Crisis-Management--The-Missing-Link-In-Supply-Chain-Security

It’s easy to treat crisis management as an afterthought within the context of supply chain security. Businesses may assume that attacks are unlikely to happen, especially if they’ve invested in risk assessment and mitigation. Just ask some of the major vendors that have been at the root of cybersecurity crisis in the recent past, despite having taken breach prevention quite seriously.

What is a cybersecurity crisis management strategy?

A crisis management strategy provides a protocol for organizations to identify, eliminate and recover from cybersecurity attacks as swiftly as possible; its purpose is to  position the organization for minimal impact of a cybersecurity incident. The protocol will unquestionably reduce the stress on your executive and IT teams in a crisis situation and everyone else involved in mitigating an attack. 

The protocol typically includes, who does what in the event of a cyber incident, who is in charge of managing the crisis, aka  Cybersecurity Crisis Response Team (“Response Team” or “CCRT”).
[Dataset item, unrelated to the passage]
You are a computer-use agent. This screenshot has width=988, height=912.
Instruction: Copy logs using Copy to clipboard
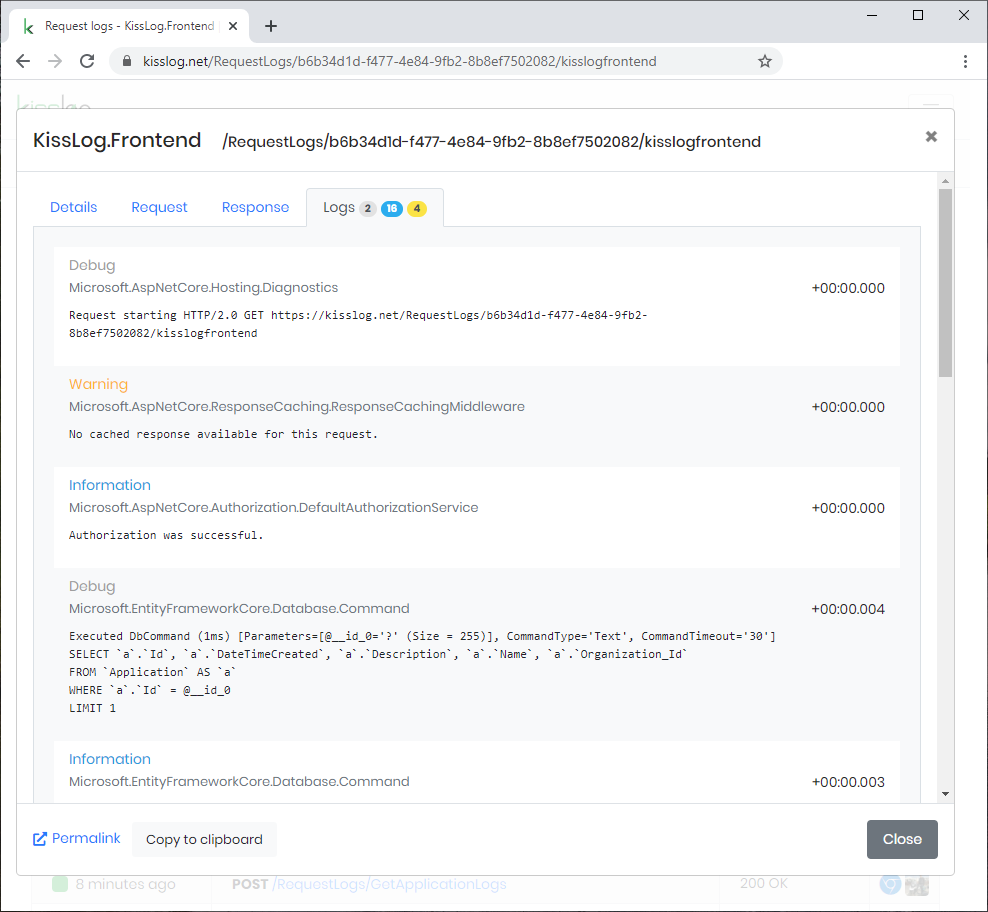pos(204,839)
It also covers which  systems need to be checked for impact and where the backups are located; which partners, vendors and customers need to be notified and at what stage does the Board of Directors and media need to be addressed and how. 

For many organizations, this strategy is not only  the responsible thing to do, but may also be a compliance mandate.

 

Two policies we suggest you look at:

Your Vulnerability Disclosure Policy Can be Easier Than You Think

 Meeting The CMMC Compliance challenge Head On

 

But where do you start? In contrast to many other security protocols – like privacy disclosure requirements, which are usually straightforward enough – there is no predefined playbook you can follow or set of boxes you can check off, to plan for crisis management. 

It is therefore up to each organization to research and create their own set of protocols. We’ve highlighted what should be in yours below.

Supply chain security: Your crisis management plan

Step 1: Risk assessment

The first step is to identify your supply chain security risks.

Do this by assessing which regulations and legal requirements your business is bound to when it comes to cybersecurity. You should also evaluate your contractual obligations. Next, identify vulnerabilities that exist within your supply chain security and risk management report. Do these vulnerabilities need to be reported to other vendors within your supply chain? Or can they be easily patched? Finally, examine how a breach may impact your business’s operations.

The easiest way to check your metal here is to take risk assessments test surveys and run some gap analysis – doing so will give you a complete score on where your current efforts stand compared to where you should be and industry standards. 

If you find any “show-stoppers,” you must stop your process and fix it before moving forward to avoid failure at a later stage.

With this insight, you can develop a plan for managing the impact.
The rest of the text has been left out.